» **WHAT YOU HAVE TO DO**:
Copies of all lines that contain "Jump" are needed; take them from the data below.

***

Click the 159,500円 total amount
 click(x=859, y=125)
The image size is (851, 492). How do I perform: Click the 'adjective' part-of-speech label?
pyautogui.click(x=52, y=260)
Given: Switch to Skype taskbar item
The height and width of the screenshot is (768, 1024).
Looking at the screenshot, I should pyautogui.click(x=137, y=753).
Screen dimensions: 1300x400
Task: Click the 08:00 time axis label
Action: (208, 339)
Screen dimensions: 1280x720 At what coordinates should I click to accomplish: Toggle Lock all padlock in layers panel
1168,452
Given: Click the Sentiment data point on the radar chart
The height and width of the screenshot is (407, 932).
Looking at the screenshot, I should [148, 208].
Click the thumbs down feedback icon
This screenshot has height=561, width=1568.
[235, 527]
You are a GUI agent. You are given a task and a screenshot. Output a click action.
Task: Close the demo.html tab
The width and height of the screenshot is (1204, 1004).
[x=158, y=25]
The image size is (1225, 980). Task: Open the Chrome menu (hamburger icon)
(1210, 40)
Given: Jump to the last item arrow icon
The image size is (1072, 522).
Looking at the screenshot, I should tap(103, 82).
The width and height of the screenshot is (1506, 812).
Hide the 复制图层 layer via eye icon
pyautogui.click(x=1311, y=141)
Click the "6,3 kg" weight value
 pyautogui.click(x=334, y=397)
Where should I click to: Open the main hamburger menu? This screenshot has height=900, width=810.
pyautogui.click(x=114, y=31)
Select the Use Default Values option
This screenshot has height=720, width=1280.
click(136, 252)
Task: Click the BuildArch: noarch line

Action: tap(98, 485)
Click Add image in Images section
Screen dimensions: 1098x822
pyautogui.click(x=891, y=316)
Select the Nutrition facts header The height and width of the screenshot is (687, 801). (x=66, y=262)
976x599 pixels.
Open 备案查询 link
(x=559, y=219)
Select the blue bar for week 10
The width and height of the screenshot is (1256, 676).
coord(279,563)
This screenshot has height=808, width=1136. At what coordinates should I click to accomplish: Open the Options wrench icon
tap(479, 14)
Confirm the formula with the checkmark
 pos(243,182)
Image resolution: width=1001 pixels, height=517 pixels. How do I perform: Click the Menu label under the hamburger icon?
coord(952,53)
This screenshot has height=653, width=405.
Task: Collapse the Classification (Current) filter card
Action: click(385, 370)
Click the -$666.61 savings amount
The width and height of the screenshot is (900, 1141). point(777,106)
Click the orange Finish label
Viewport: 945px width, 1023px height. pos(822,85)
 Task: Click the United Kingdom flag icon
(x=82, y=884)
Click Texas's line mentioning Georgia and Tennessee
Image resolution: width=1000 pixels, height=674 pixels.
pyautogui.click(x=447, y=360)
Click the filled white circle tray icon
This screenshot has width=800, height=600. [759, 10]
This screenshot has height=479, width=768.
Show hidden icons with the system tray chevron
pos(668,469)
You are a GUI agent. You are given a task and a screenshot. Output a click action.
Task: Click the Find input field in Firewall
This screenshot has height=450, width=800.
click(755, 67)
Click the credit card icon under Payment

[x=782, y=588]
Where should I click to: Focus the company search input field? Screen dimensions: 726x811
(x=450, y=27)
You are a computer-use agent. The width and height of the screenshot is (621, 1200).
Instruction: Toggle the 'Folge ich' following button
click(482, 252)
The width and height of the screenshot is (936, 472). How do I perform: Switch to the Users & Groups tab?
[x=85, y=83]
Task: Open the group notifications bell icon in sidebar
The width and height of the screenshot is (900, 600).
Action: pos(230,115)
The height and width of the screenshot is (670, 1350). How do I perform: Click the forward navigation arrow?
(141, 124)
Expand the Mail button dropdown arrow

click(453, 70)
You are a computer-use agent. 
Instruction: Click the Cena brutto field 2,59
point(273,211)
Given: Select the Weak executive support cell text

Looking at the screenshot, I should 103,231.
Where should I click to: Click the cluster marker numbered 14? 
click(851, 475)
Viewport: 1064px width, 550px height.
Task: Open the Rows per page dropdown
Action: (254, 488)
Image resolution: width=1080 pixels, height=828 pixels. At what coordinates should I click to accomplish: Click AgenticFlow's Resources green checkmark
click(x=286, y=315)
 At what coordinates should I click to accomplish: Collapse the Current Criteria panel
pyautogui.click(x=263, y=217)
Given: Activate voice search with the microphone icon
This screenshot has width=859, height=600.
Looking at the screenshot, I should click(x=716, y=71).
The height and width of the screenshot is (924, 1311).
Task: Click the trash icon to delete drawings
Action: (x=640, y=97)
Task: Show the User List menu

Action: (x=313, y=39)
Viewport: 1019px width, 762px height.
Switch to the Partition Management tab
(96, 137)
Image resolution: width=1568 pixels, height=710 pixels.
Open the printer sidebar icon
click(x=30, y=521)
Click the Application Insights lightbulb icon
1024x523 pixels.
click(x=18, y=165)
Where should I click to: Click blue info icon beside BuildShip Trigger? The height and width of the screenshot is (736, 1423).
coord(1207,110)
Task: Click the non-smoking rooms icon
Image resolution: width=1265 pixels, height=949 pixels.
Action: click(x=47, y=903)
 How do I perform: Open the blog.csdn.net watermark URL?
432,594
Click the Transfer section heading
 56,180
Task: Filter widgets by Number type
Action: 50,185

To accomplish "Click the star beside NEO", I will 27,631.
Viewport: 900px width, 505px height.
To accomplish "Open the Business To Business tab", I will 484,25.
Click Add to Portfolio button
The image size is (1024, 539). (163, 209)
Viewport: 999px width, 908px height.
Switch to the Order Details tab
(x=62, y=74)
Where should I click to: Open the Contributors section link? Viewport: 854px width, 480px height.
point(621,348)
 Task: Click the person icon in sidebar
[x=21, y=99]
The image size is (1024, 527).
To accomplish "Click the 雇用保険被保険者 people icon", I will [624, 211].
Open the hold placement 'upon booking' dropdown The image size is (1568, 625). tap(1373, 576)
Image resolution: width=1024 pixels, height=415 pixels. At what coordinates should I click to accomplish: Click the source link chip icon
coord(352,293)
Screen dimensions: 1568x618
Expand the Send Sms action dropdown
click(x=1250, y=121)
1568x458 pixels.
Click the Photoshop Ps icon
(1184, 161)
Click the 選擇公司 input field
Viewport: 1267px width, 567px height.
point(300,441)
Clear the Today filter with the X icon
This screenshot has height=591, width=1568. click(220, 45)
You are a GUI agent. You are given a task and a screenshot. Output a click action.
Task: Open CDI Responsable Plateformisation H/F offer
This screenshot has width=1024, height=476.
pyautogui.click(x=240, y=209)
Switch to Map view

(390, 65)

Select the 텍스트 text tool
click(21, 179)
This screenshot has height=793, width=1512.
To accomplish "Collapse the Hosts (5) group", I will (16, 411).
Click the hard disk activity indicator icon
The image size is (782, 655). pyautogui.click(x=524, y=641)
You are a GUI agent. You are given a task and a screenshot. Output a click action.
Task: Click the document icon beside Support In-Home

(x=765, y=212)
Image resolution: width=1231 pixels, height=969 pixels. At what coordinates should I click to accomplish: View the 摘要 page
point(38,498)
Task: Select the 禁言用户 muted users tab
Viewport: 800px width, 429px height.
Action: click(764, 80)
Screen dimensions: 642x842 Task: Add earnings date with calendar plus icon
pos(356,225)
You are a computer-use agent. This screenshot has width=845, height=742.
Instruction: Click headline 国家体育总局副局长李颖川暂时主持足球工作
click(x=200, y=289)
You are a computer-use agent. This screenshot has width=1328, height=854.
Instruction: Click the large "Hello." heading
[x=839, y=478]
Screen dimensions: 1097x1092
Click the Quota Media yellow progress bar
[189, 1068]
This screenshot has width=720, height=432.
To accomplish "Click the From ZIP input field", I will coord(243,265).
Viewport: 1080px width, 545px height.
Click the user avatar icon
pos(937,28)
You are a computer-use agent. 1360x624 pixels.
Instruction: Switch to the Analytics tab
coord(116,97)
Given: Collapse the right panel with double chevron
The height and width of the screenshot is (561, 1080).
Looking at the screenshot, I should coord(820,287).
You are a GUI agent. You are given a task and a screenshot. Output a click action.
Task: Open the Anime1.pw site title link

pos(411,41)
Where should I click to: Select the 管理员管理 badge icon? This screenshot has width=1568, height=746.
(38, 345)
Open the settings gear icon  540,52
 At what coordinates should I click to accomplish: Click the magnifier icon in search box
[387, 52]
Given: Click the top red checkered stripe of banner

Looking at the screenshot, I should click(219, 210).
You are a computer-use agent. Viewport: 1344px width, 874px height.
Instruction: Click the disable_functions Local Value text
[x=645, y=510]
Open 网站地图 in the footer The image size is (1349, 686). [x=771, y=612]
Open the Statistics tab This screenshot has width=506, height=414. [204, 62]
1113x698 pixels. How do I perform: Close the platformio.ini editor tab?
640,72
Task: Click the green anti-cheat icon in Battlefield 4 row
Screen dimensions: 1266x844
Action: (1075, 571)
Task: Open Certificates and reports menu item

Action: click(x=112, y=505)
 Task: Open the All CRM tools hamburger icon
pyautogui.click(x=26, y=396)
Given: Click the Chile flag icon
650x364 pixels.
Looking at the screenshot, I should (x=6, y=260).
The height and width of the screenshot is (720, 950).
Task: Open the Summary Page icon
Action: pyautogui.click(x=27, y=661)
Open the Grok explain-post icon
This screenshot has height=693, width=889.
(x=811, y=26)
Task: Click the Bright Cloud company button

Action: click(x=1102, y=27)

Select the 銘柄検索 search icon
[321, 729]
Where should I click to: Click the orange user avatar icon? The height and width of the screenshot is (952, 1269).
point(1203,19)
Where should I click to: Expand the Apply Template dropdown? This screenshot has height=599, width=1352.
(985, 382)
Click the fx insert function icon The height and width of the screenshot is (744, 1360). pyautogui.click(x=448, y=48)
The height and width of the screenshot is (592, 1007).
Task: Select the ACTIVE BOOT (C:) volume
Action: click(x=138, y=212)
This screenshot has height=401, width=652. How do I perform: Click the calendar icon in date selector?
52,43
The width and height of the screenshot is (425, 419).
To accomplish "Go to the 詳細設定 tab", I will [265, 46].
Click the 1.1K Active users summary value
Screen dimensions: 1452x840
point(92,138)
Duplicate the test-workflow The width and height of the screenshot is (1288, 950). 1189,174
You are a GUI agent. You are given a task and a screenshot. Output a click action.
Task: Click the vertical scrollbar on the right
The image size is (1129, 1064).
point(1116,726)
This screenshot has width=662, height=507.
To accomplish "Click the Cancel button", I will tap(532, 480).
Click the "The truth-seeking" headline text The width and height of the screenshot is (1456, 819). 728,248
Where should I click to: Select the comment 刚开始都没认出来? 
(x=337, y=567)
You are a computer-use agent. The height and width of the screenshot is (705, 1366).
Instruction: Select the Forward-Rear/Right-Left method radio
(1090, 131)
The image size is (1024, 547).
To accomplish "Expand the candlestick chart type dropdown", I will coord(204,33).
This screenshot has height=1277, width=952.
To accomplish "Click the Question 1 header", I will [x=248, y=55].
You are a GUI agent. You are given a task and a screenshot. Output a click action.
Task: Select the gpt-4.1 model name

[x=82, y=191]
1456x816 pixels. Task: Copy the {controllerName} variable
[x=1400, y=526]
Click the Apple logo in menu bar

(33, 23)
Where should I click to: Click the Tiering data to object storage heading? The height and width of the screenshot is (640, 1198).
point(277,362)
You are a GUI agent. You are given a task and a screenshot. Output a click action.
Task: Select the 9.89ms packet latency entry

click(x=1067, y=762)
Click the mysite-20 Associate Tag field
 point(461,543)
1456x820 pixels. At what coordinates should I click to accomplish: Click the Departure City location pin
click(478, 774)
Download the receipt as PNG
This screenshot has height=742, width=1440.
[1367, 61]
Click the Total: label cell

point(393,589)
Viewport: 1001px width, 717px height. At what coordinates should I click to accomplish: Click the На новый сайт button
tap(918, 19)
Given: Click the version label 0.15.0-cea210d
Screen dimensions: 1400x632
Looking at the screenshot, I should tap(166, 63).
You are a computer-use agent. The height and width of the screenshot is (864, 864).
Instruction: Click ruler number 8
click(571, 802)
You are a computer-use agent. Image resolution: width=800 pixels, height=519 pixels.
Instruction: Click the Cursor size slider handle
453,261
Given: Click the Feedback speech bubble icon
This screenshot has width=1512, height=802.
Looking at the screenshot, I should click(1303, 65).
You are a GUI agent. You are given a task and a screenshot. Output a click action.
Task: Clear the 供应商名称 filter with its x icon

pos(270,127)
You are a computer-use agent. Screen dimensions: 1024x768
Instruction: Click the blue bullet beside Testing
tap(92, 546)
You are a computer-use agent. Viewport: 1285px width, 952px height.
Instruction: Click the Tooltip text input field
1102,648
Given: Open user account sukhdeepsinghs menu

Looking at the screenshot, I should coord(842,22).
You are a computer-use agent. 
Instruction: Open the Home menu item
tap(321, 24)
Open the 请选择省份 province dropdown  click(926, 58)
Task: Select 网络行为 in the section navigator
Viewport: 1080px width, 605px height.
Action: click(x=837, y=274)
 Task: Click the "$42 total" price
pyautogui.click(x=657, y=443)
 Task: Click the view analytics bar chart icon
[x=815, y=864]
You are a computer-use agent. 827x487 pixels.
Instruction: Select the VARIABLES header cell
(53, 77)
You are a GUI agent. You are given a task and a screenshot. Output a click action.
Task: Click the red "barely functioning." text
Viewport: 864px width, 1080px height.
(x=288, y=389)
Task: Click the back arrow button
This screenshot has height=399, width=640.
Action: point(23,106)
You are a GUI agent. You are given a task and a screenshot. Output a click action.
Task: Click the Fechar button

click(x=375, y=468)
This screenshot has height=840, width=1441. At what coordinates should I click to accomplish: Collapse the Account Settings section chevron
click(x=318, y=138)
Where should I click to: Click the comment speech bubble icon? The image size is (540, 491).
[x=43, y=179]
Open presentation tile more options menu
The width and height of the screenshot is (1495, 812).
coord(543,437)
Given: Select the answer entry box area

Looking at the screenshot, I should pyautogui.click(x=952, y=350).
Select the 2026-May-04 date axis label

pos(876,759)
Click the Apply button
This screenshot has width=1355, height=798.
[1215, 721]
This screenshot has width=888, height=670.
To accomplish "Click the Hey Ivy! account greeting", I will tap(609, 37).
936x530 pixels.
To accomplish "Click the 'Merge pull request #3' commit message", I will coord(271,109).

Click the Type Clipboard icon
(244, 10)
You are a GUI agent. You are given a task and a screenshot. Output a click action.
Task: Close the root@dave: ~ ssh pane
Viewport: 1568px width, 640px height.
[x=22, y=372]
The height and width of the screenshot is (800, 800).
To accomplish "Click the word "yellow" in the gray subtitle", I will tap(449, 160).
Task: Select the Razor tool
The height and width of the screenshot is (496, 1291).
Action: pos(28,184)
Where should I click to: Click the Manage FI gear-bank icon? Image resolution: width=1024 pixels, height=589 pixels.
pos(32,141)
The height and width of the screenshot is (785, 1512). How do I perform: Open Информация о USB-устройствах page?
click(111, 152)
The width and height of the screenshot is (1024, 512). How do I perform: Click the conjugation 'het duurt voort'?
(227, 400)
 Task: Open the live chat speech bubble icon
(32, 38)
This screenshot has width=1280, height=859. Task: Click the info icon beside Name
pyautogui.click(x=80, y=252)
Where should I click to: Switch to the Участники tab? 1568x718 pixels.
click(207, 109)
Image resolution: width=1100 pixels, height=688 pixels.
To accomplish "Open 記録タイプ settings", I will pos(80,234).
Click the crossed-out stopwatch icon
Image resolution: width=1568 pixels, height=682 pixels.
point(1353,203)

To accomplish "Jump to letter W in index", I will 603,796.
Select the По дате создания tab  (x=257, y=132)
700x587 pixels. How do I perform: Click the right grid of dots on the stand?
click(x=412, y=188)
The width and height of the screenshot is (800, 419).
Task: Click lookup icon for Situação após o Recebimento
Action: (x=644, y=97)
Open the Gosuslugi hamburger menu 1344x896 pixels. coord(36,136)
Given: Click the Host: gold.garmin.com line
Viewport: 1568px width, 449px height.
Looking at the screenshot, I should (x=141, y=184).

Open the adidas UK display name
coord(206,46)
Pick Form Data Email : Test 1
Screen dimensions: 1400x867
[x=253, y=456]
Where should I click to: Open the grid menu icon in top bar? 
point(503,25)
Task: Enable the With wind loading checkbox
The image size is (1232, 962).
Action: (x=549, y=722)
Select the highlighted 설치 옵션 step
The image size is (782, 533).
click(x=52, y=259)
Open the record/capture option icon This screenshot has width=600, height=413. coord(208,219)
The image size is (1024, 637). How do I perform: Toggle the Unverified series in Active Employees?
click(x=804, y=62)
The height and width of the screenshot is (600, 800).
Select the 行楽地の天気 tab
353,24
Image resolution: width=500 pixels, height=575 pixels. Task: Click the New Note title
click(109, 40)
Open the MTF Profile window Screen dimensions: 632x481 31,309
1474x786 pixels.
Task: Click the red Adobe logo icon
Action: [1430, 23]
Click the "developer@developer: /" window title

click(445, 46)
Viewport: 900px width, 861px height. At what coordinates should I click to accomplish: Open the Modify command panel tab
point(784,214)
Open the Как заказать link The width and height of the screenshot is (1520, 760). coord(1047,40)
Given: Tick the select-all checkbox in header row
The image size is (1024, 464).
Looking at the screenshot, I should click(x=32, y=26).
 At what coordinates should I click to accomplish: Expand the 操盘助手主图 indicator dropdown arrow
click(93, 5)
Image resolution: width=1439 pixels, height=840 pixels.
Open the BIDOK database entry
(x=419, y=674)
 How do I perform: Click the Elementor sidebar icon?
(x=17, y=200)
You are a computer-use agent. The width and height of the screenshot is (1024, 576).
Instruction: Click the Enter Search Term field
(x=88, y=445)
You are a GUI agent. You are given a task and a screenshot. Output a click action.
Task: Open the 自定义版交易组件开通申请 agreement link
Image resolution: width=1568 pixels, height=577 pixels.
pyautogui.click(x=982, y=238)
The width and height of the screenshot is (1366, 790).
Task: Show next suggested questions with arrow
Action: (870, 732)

***

» **WRITTEN RESPONSE**:
Given: Jump to the last item arrow icon
To accomplish "Jump to letter W in index", I will 603,796.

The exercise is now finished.